§ **Work task 1**:
According to the array tomography text, what does ATUM stand for?

§ **Text passage**:
The term array tomography, depending on application, comprises three different techniques: (i) fluorescence microscopy array tomography, which delivers volumetric, high-resolution data on the distribution of molecules and enables the detection of several antigens in the same section [59,64], (ii) electron microscopy array tomography, which enables the capturing of ultrathin sections for 3D ultrastructural studies [65], and (iii) correlative array tomography [66,67,68], which combines fluorescence imaging and electron microscopy imaging to obtain voxel-level associations between structure and chemistry. The new concept is the use of array tomography to locate targets for z-axis high-resolution imaging through FIB-SEM [69]. Electron microscopy array tomography should be subdivided into the method using a manual collection of sections (Figure 6A) and the method of using an automated tape-collecting ultramicrotome (ATUM). The first method is frequently limited to hundreds of sections in the form of ribbons attached to a silicon wafer, and the second method enables the collection of thousands of sections on a tape (Figure 6B–D). For the first method, the direct location of the section on the silicon wafer frequently eliminates the charging problem and ensures very high-quality imaging; however, it is limited in size owing to the manual collection of sections. These sections are imaged in conventional FE-SEM within a reasonable period, and the size of the data is not extremely large. Recently, new devices for the automatic collection of serial samples on silicon wafers or magnetic tapes have been described [70,71,72].

§ **Given data**:

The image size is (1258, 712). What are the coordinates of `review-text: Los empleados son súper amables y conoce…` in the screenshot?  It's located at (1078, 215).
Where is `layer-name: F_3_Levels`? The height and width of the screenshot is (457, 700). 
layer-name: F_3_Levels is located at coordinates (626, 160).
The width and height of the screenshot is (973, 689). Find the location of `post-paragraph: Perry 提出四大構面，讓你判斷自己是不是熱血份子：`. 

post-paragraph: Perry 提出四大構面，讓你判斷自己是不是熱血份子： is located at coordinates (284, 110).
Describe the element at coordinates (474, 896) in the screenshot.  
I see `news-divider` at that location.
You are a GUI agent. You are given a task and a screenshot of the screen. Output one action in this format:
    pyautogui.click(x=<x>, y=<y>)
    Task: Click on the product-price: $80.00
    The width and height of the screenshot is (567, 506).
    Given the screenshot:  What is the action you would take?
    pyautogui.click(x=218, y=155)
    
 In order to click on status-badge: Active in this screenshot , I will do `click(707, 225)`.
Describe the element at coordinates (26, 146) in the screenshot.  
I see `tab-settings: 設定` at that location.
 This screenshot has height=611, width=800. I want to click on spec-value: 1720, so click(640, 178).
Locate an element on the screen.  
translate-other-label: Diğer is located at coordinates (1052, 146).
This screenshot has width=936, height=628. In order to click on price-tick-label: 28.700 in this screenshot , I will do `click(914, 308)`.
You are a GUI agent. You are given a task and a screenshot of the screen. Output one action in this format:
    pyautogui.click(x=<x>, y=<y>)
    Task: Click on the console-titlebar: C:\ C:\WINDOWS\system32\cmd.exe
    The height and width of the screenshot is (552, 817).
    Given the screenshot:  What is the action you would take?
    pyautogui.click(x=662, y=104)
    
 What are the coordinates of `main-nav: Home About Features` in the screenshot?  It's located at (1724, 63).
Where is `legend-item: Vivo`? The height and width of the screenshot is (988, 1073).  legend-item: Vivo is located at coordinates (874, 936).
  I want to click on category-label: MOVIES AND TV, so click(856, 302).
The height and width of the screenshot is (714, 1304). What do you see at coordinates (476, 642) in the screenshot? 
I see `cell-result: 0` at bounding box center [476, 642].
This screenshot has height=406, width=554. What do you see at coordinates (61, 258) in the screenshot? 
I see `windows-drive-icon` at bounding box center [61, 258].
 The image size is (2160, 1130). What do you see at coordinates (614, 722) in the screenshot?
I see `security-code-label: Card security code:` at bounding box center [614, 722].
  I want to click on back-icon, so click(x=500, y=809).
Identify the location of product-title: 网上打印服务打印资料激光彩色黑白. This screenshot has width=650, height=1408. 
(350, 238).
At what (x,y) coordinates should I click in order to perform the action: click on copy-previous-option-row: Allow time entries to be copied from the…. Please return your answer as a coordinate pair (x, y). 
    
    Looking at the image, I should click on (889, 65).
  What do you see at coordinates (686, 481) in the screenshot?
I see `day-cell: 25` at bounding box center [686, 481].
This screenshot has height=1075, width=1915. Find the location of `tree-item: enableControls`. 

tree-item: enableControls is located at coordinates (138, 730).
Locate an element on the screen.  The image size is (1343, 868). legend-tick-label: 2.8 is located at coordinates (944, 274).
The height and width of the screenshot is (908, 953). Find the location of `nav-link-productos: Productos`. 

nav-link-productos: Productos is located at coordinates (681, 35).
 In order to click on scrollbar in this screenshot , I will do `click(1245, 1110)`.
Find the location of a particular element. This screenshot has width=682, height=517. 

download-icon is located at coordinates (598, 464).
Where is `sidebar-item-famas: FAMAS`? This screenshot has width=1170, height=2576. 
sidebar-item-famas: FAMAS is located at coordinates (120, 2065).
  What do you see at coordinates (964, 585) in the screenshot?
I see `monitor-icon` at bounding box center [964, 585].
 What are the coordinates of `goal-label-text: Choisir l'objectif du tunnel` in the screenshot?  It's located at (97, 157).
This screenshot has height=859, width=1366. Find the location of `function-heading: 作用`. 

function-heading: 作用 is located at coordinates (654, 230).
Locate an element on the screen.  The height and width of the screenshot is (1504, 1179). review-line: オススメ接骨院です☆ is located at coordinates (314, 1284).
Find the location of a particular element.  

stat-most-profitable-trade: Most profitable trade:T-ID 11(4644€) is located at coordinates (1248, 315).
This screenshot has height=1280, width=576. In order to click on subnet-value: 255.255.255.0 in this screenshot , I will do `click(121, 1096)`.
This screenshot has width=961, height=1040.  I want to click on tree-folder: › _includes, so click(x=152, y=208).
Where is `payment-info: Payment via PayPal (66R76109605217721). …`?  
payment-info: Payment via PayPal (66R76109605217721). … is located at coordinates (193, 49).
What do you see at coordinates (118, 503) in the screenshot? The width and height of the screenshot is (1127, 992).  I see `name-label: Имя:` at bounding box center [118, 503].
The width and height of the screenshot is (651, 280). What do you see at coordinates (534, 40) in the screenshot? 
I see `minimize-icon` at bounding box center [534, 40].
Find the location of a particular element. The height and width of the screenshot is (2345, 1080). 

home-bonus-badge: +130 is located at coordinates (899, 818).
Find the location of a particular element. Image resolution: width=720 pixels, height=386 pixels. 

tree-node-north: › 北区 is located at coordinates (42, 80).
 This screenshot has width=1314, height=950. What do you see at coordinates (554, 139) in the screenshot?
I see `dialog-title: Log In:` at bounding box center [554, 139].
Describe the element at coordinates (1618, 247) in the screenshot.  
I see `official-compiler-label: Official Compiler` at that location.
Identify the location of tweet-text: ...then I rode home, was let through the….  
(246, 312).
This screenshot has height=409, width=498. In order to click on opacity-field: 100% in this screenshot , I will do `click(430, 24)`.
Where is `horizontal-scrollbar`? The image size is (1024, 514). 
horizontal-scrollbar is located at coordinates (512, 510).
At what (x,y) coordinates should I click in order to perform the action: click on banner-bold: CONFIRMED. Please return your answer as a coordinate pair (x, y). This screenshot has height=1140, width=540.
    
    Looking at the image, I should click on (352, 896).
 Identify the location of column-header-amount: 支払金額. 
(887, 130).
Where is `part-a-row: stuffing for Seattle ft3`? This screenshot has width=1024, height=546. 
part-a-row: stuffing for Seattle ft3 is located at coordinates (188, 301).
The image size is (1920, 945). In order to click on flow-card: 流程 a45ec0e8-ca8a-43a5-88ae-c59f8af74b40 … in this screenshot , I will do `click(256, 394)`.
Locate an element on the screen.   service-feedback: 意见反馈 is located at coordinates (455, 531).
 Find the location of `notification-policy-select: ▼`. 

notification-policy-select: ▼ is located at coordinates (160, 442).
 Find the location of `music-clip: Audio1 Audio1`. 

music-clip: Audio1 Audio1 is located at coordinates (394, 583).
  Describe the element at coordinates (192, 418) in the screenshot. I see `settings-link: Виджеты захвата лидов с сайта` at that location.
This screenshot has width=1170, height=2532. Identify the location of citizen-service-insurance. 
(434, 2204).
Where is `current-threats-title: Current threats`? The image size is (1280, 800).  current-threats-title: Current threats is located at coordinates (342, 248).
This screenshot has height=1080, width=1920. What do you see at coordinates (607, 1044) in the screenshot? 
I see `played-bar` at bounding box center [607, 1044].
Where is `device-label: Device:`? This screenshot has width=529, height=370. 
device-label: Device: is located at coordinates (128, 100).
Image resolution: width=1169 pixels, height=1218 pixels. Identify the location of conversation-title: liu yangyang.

§ **Work task 2**:
In the records, rewrite everything from the line containing "has height=1140, width=540." down to the line containing "coordinates (342, 248).", switching "Find the location of" to "Locate" and leaving everything else unchanged. Return only those lines.

§ **Response box 1**:
Automated tape-collecting ultramicrotome.

§ **Response box 2**:
At what (x,y) coordinates should I click in order to perform the action: click on banner-bold: CONFIRMED. Please return your answer as a coordinate pair (x, y). This screenshot has height=1140, width=540.
    
    Looking at the image, I should click on (352, 896).
 Identify the location of column-header-amount: 支払金額. 
(887, 130).
Where is `part-a-row: stuffing for Seattle ft3`? This screenshot has width=1024, height=546. 
part-a-row: stuffing for Seattle ft3 is located at coordinates (188, 301).
The image size is (1920, 945). In order to click on flow-card: 流程 a45ec0e8-ca8a-43a5-88ae-c59f8af74b40 … in this screenshot , I will do `click(256, 394)`.
Locate an element on the screen.   service-feedback: 意见反馈 is located at coordinates (455, 531).
 Locate `notification-policy-select: ▼`. 

notification-policy-select: ▼ is located at coordinates (160, 442).
 Locate `music-clip: Audio1 Audio1`. 

music-clip: Audio1 Audio1 is located at coordinates (394, 583).
  Describe the element at coordinates (192, 418) in the screenshot. I see `settings-link: Виджеты захвата лидов с сайта` at that location.
This screenshot has width=1170, height=2532. Identify the location of citizen-service-insurance. 
(434, 2204).
Where is `current-threats-title: Current threats`? The image size is (1280, 800).  current-threats-title: Current threats is located at coordinates (342, 248).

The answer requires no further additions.